Sénégal: Prise en charge des Accidents vasculaires cérébraux (Avc) - Pour une bonne alimentation

85 % des cas d'accident vasculaire cérébral sont de nature ischémique. Selon l'Organisation mondiale de la santé, 5 millions de personnes dans le monde meurent d'AVC, 1 /4 décède dans un délai relativement court, ½ survit mais doit faire face à des handicaps, ¼ en échappe sans séquelles. Le taux de morbidité en un mois est de 32 % à 60 % dans les pays développés. 300 000 anciennes victimes d'accident vasculaire cérébral présentent aujourd'hui un handicap dans le monde. Au Sénégal, chaque jour des hôpitaux reçoivent des cas.

Les accidents vasculaires cérébraux sont connus sous forme d'autres appellations comme l'attaque cérébrale «ictus» ou congestion cérébrale. Ils sont très fréquents chez la population générale et demeure la première cause de mortalité pour les femmes et la troisième pour les hommes.

Au Sénégal, les cas sont de plus en plus fréquents et chaque jour des hôpitaux en reçoivent. Une situation qui a conduit à la mise en place d'une association logée à l'hôpital Fann depuis le début de la semaine pour prévenir les accidents. Selon la cause et le niveau de localisation, on peut classer l'accident vasculaire cérébral en deux types, selon les professionnels de santé. Si l'accident vasculaire cérébral est provoqué par un caillot localisé dans une artère ou une lésion d'une grosse artère cérébrale, on parle d'accident vasculaire cérébral ischémique (80 % des cas). Si l'accident vasculaire cérébral est provoqué par une rupture d'un vaisseau sanguin qui va endommager le tissu cérébral, on parle d'accident vasculaire cérébral hémorragique ou d'hématome cérébral (20%). Ils surviennent dans la plupart du temps chez les sujets âgés de plus de 50ans.
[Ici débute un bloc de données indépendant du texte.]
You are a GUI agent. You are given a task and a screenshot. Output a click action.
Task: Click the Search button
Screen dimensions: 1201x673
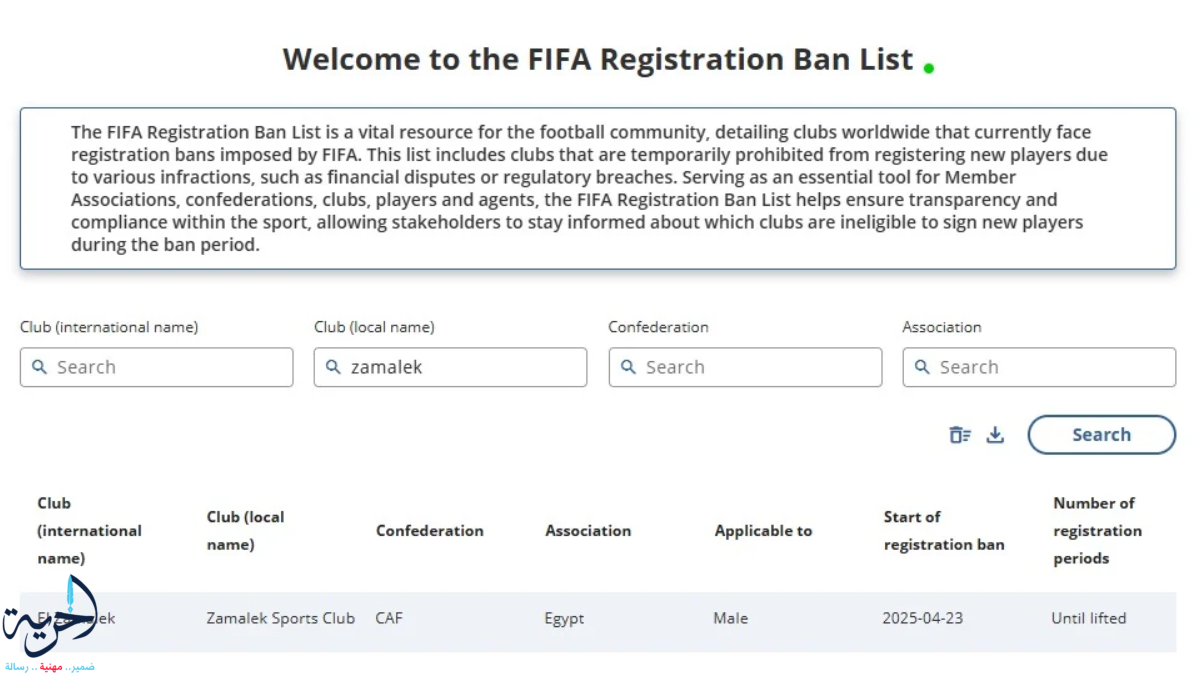pyautogui.click(x=1101, y=435)
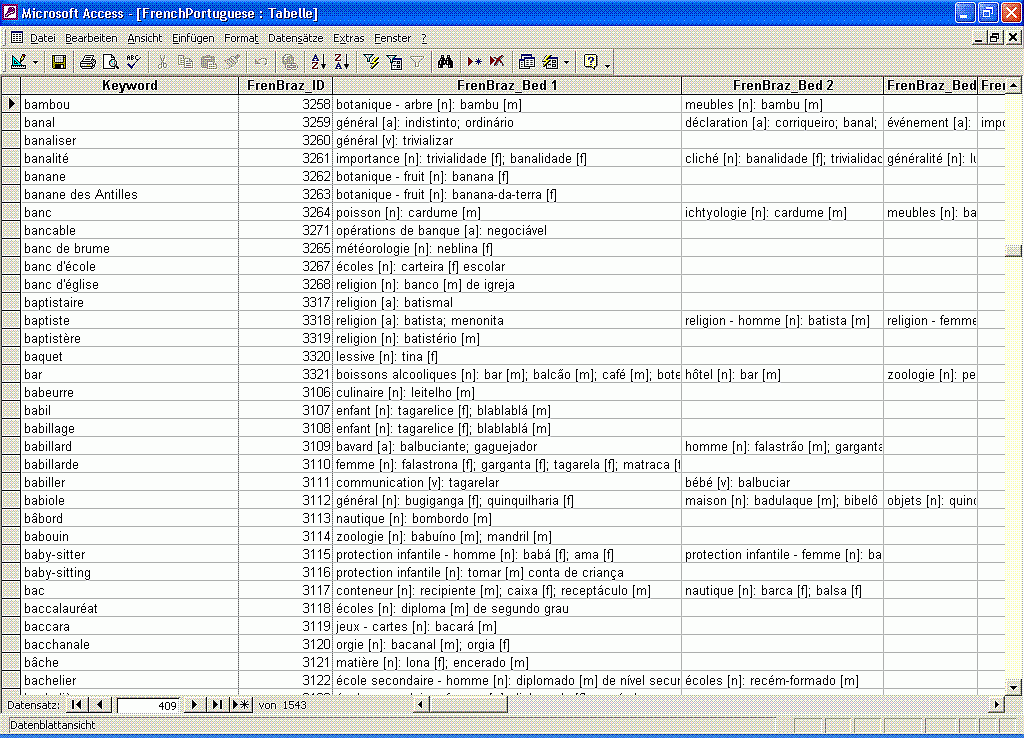
Task: Click the Delete Record toolbar icon
Action: [497, 62]
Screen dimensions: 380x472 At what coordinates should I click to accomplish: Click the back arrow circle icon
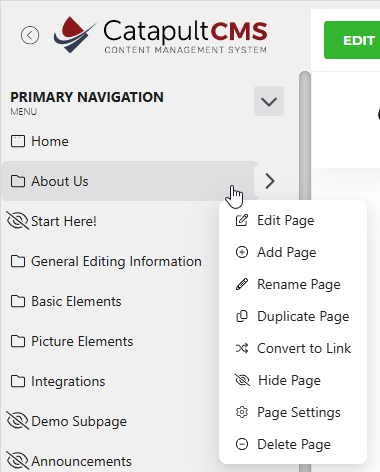pyautogui.click(x=30, y=35)
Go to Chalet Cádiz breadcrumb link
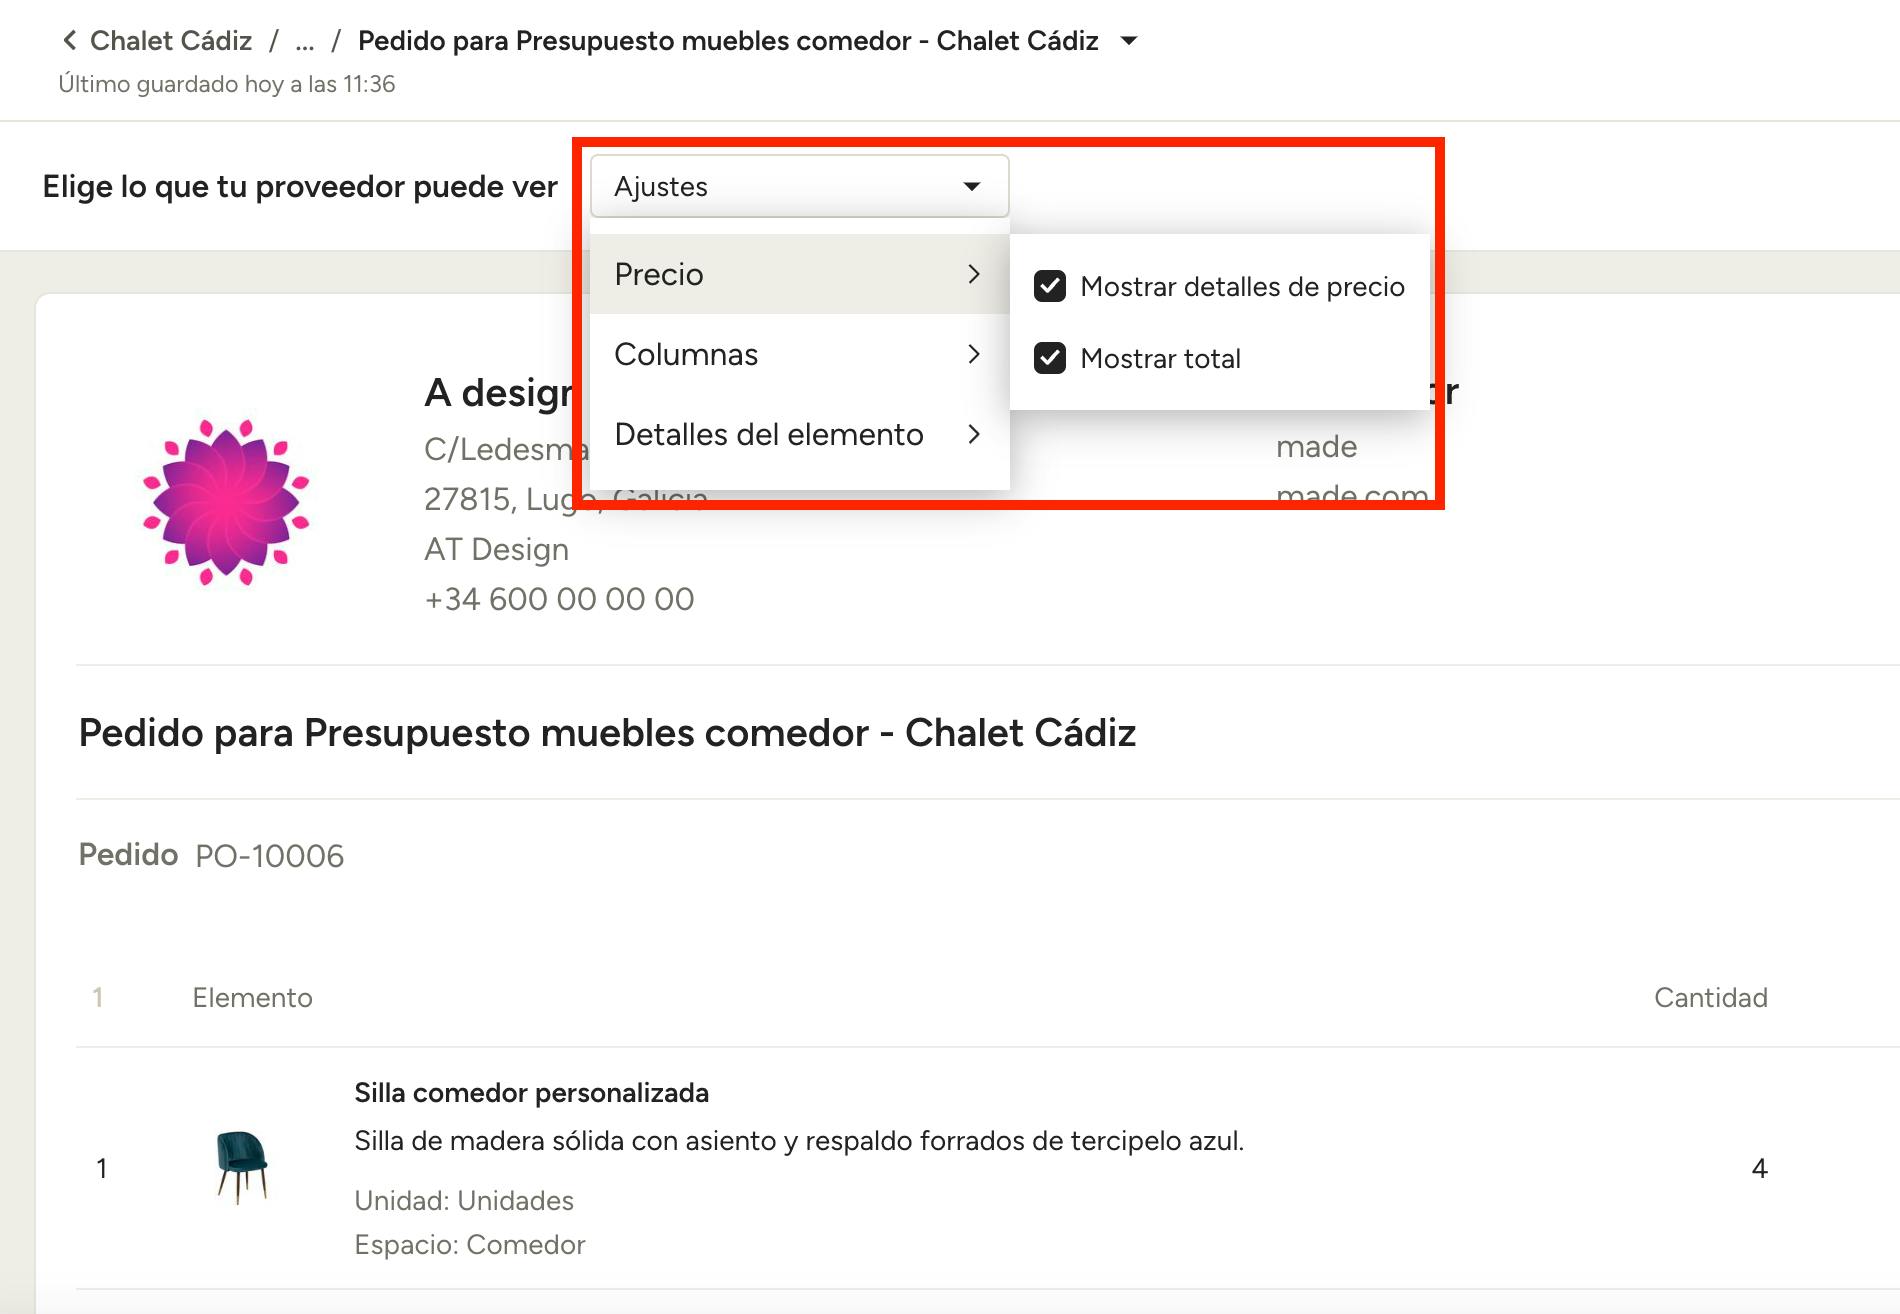 click(171, 41)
Selon l'Organisation mondiale de la santé (OMS), 5 millions de personnes dans le monde meurent d'accident vasculaire cérébral, 1 /4 décède dans un délai relativement court ½ survit mais doit faire face à des handicaps ¼ en échappe sans séquelles. Le taux de morbidité en un mois est de 32 % à 60 % dans les pays développés. 300 000 anciennes victimes d'accident vasculaire cérébral présentent aujourd'hui un handicap dans le monde. «85 % des cas d'accident vasculaire cérébral sont de nature ischémique. Ce qu'il faut préciser c'est que cette létalité et les conséquences sont liées à la vitesse de rétablissement de la circulation sanguine, à la durée de la privation en oxygène et la localisation cérébrale de l'accident», renseigne une source de l'OMS. La gravité de la maladie dépend de l'endroit où l'accident se produit dans le cerveau et de l'importance des «dégâts». Il peut y avoir des conséquences au niveau des mouvements comme la paralysie, des neurones avec des pertes de mémoire, difficulté à parler entre autres.

PRÉVENTION DES AVC

Selon le guide d'information de santé et prévention du Sénégal, beaucoup de professionnels de la santé de cette branche de la médecine s'accorde à dire que qu'on peut limiter le risque de faire un AVC avec une alimentation équilibrée, une activité physique régulière et en traitant l'hypertension artérielle. Le risque de faire un AVC augmente avec l'âge, mais un quart des accidents concerne des personnes qui ont moins de 65 ans selon les acteurs de la santé. Les grands fumeurs, les personnes qui boivent beaucoup d'alcool, mangent mal sont plus exposés à cette maladie ainsi que celles très stressées ou qui ont des antécédents familiaux sont aussi concernées.

LES CAUSES DE L'AVC

Une mauvaise alimentation avec trop de gras, trop de sucre, le manque d'activité physique, le tabac, le stress, l'alcool et l'âge augmentent le risque de faire des AVC. Les AVC «hémorragiques», qui sont dus à la rupture d'un vaisseau, sont provoqués par l'hypertension artérielle le plus souvent. Les signes peuvent être brutalement une perte de force ou un engourdissement au visage et au bras, des difficultés pour parler, il peut y avoir aussi une perte de l'équilibre, des problèmes de vue ou des maux de tête.

QUE FAIRE EN CAS D'AVC

Au Sénégal, il faut appeler le 1515 (SAMU) le plus vite possible car c'est une urgence médicale absolue et plus on a un traitement rapidement, plus on a de chance de guérir sans complication. En attendant les secours, les professionnels de santé préconisent de mettre la personne en position latérale de sécurité et ne rien donner à boire et à manger.